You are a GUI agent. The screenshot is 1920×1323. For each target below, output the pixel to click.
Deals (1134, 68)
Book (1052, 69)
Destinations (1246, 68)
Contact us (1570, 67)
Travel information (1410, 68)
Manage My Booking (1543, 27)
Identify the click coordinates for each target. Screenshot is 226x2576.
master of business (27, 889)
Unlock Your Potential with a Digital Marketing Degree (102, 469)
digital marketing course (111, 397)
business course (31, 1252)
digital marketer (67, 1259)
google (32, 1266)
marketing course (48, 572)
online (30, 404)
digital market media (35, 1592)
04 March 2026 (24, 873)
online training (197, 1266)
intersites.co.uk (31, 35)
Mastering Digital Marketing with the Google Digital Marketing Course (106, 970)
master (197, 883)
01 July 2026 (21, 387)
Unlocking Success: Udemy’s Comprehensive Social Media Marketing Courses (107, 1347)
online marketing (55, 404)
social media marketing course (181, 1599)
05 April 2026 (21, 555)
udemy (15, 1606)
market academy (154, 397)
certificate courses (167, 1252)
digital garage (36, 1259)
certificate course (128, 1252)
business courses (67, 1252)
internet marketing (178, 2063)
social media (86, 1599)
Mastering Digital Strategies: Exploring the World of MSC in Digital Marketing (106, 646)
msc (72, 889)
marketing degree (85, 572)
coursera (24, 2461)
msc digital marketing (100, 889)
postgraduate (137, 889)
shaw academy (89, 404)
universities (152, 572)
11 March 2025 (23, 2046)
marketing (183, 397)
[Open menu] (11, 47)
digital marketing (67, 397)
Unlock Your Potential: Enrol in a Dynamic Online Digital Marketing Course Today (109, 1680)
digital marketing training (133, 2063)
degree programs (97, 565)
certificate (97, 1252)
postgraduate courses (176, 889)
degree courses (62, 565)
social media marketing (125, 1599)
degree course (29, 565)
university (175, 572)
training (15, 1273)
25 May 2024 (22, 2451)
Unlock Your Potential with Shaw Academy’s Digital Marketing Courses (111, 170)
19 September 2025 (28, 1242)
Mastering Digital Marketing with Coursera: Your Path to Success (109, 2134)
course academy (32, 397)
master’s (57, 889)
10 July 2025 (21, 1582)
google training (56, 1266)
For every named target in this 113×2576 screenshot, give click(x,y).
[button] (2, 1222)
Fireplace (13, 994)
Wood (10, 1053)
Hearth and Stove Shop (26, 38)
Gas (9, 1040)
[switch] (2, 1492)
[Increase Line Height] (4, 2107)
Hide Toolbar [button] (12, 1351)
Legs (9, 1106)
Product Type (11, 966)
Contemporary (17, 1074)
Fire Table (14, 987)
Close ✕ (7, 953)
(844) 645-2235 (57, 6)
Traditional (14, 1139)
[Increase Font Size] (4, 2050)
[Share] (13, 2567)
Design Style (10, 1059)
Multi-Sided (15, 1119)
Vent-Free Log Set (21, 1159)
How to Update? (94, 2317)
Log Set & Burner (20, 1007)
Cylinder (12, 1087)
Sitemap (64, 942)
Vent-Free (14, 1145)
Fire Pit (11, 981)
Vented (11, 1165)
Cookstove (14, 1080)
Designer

INSTRUCTIONS TO FOLLOW |
Working from the material above, restate word for word the lines between the line with "degree courses (62, 565)" and the line with "[Increase Font Size] (4, 2050)", both included, and only those.

RESPONSE TO THE TASK |
degree courses (62, 565)
social media marketing (125, 1599)
degree course (29, 565)
university (175, 572)
training (15, 1273)
25 May 2024 (22, 2451)
Unlock Your Potential with Shaw Academy’s Digital Marketing Courses (111, 170)
19 September 2025 (28, 1242)
Mastering Digital Marketing with Coursera: Your Path to Success (109, 2134)
course academy (32, 397)
master’s (57, 889)
10 July 2025 (21, 1582)
google training (56, 1266)
For every named target in this 113×2576 screenshot, give click(x,y).
[button] (2, 1222)
Fireplace (13, 994)
Wood (10, 1053)
Hearth and Stove Shop (26, 38)
Gas (9, 1040)
[switch] (2, 1492)
[Increase Line Height] (4, 2107)
Hide Toolbar [button] (12, 1351)
Legs (9, 1106)
Product Type (11, 966)
Contemporary (17, 1074)
Fire Table (14, 987)
Close ✕ (7, 953)
(844) 645-2235 (57, 6)
Traditional (14, 1139)
[Increase Font Size] (4, 2050)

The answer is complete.